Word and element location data
---------------

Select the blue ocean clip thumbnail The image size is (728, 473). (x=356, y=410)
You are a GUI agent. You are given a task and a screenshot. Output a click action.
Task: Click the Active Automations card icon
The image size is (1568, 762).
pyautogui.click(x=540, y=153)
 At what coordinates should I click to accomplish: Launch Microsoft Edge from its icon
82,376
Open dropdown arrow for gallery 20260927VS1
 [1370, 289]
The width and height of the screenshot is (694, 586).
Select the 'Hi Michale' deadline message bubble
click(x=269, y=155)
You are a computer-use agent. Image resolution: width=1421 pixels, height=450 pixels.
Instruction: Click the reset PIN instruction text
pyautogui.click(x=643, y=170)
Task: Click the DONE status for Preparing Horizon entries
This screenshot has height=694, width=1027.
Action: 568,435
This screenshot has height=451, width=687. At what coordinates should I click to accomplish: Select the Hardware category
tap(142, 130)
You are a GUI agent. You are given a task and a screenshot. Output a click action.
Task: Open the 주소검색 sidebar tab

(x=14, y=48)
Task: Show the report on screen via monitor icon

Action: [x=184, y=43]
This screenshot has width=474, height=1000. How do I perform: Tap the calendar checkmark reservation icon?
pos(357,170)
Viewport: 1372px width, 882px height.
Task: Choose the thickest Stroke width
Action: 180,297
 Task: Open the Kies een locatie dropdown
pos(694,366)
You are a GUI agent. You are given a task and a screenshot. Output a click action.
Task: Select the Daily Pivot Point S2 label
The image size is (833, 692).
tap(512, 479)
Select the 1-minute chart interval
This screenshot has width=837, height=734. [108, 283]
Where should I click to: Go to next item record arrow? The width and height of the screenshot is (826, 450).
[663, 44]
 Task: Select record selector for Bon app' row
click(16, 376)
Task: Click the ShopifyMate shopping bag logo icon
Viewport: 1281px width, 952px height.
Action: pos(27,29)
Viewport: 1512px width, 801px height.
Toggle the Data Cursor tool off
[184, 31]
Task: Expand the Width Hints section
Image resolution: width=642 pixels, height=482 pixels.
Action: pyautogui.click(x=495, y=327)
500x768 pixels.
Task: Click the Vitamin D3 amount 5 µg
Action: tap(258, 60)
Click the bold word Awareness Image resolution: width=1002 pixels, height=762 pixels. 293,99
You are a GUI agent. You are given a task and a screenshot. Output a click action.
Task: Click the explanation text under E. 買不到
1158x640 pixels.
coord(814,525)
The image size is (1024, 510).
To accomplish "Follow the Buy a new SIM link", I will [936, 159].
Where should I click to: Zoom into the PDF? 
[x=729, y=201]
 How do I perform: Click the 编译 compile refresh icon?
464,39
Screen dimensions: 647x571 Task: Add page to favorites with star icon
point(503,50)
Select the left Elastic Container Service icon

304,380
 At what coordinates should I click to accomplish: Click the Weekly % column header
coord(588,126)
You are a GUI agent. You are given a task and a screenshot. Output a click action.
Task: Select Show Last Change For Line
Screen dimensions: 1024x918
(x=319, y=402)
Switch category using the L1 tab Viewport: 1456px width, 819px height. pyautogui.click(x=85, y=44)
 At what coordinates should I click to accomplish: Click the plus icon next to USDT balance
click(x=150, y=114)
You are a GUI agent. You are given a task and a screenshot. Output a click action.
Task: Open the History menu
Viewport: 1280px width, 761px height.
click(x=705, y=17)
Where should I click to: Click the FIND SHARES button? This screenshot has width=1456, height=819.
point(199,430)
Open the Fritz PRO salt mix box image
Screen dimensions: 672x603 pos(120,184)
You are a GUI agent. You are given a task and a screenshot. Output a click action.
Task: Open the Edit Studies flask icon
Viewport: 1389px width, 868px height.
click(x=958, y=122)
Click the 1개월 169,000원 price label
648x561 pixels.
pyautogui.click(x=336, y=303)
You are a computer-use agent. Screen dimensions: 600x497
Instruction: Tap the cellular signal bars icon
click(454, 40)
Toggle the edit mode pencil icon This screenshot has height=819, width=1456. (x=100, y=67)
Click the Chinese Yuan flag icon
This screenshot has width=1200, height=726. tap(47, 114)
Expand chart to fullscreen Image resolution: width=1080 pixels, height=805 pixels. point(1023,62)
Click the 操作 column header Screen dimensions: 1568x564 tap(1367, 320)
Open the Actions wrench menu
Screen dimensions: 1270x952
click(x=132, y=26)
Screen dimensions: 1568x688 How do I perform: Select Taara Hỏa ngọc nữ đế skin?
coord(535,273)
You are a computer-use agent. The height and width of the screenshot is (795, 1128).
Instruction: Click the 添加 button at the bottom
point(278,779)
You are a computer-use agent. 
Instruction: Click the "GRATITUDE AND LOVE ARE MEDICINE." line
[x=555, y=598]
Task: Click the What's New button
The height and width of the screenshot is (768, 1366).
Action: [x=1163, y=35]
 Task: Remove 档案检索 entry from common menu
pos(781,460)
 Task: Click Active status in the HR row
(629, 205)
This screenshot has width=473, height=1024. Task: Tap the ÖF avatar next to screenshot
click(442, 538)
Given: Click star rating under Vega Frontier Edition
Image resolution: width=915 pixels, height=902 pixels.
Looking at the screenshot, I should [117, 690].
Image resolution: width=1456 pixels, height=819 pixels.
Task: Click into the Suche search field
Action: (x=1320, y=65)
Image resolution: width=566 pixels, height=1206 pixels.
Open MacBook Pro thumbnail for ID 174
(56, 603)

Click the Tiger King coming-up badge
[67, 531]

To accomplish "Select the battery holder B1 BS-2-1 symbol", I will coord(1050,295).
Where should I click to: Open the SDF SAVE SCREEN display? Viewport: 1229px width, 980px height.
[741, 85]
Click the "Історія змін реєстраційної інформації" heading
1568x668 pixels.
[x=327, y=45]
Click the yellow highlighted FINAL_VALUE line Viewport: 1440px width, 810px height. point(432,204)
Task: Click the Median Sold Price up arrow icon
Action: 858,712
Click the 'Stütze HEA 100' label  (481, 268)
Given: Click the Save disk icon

---------------

Task requirements » Reproduce every line of this listing verbatim.

Exercise response »
Select the blue ocean clip thumbnail The image size is (728, 473). (x=356, y=410)
You are a GUI agent. You are given a task and a screenshot. Output a click action.
Task: Click the Active Automations card icon
The image size is (1568, 762).
pyautogui.click(x=540, y=153)
 At what coordinates should I click to accomplish: Launch Microsoft Edge from its icon
82,376
Open dropdown arrow for gallery 20260927VS1
 [1370, 289]
The width and height of the screenshot is (694, 586).
Select the 'Hi Michale' deadline message bubble
click(x=269, y=155)
You are a computer-use agent. Image resolution: width=1421 pixels, height=450 pixels.
Instruction: Click the reset PIN instruction text
pyautogui.click(x=643, y=170)
Task: Click the DONE status for Preparing Horizon entries
This screenshot has height=694, width=1027.
Action: 568,435
This screenshot has height=451, width=687. At what coordinates should I click to accomplish: Select the Hardware category
tap(142, 130)
You are a GUI agent. You are given a task and a screenshot. Output a click action.
Task: Open the 주소검색 sidebar tab

(x=14, y=48)
Task: Show the report on screen via monitor icon

Action: [x=184, y=43]
This screenshot has width=474, height=1000. How do I perform: Tap the calendar checkmark reservation icon?
pos(357,170)
Viewport: 1372px width, 882px height.
Task: Choose the thickest Stroke width
Action: 180,297
 Task: Open the Kies een locatie dropdown
pos(694,366)
You are a GUI agent. You are given a task and a screenshot. Output a click action.
Task: Select the Daily Pivot Point S2 label
The image size is (833, 692).
tap(512, 479)
Select the 1-minute chart interval
This screenshot has width=837, height=734. [108, 283]
Where should I click to: Go to next item record arrow? The width and height of the screenshot is (826, 450).
[663, 44]
 Task: Select record selector for Bon app' row
click(16, 376)
Task: Click the ShopifyMate shopping bag logo icon
Viewport: 1281px width, 952px height.
Action: pos(27,29)
Viewport: 1512px width, 801px height.
Toggle the Data Cursor tool off
[184, 31]
Task: Expand the Width Hints section
Image resolution: width=642 pixels, height=482 pixels.
Action: pyautogui.click(x=495, y=327)
500x768 pixels.
Task: Click the Vitamin D3 amount 5 µg
Action: tap(258, 60)
Click the bold word Awareness Image resolution: width=1002 pixels, height=762 pixels. 293,99
You are a GUI agent. You are given a task and a screenshot. Output a click action.
Task: Click the explanation text under E. 買不到
1158x640 pixels.
coord(814,525)
The image size is (1024, 510).
To accomplish "Follow the Buy a new SIM link", I will [936, 159].
Where should I click to: Zoom into the PDF? 
[x=729, y=201]
 How do I perform: Click the 编译 compile refresh icon?
464,39
Screen dimensions: 647x571 Task: Add page to favorites with star icon
point(503,50)
Select the left Elastic Container Service icon

304,380
 At what coordinates should I click to accomplish: Click the Weekly % column header
coord(588,126)
You are a GUI agent. You are given a task and a screenshot. Output a click action.
Task: Select Show Last Change For Line
Screen dimensions: 1024x918
(x=319, y=402)
Switch category using the L1 tab Viewport: 1456px width, 819px height. pyautogui.click(x=85, y=44)
 At what coordinates should I click to accomplish: Click the plus icon next to USDT balance
click(x=150, y=114)
You are a GUI agent. You are given a task and a screenshot. Output a click action.
Task: Open the History menu
Viewport: 1280px width, 761px height.
click(x=705, y=17)
Where should I click to: Click the FIND SHARES button? This screenshot has width=1456, height=819.
point(199,430)
Open the Fritz PRO salt mix box image
Screen dimensions: 672x603 pos(120,184)
You are a GUI agent. You are given a task and a screenshot. Output a click action.
Task: Open the Edit Studies flask icon
Viewport: 1389px width, 868px height.
click(x=958, y=122)
Click the 1개월 169,000원 price label
648x561 pixels.
pyautogui.click(x=336, y=303)
You are a computer-use agent. Screen dimensions: 600x497
Instruction: Tap the cellular signal bars icon
click(454, 40)
Toggle the edit mode pencil icon This screenshot has height=819, width=1456. (x=100, y=67)
Click the Chinese Yuan flag icon
This screenshot has width=1200, height=726. tap(47, 114)
Expand chart to fullscreen Image resolution: width=1080 pixels, height=805 pixels. point(1023,62)
Click the 操作 column header Screen dimensions: 1568x564 tap(1367, 320)
Open the Actions wrench menu
Screen dimensions: 1270x952
click(x=132, y=26)
Screen dimensions: 1568x688 How do I perform: Select Taara Hỏa ngọc nữ đế skin?
coord(535,273)
You are a computer-use agent. The height and width of the screenshot is (795, 1128).
Instruction: Click the 添加 button at the bottom
point(278,779)
You are a computer-use agent. 
Instruction: Click the "GRATITUDE AND LOVE ARE MEDICINE." line
[x=555, y=598]
Task: Click the What's New button
The height and width of the screenshot is (768, 1366).
Action: [x=1163, y=35]
 Task: Remove 档案检索 entry from common menu
pos(781,460)
 Task: Click Active status in the HR row
(629, 205)
This screenshot has width=473, height=1024. Task: Tap the ÖF avatar next to screenshot
click(442, 538)
Given: Click star rating under Vega Frontier Edition
Image resolution: width=915 pixels, height=902 pixels.
Looking at the screenshot, I should [117, 690].
Image resolution: width=1456 pixels, height=819 pixels.
Task: Click into the Suche search field
Action: (x=1320, y=65)
Image resolution: width=566 pixels, height=1206 pixels.
Open MacBook Pro thumbnail for ID 174
(56, 603)

Click the Tiger King coming-up badge
[67, 531]

To accomplish "Select the battery holder B1 BS-2-1 symbol", I will coord(1050,295).
Where should I click to: Open the SDF SAVE SCREEN display? Viewport: 1229px width, 980px height.
[741, 85]
Click the "Історія змін реєстраційної інформації" heading
1568x668 pixels.
[x=327, y=45]
Click the yellow highlighted FINAL_VALUE line Viewport: 1440px width, 810px height. point(432,204)
Task: Click the Median Sold Price up arrow icon
Action: 858,712
Click the 'Stütze HEA 100' label  (481, 268)
Given: Click the Save disk icon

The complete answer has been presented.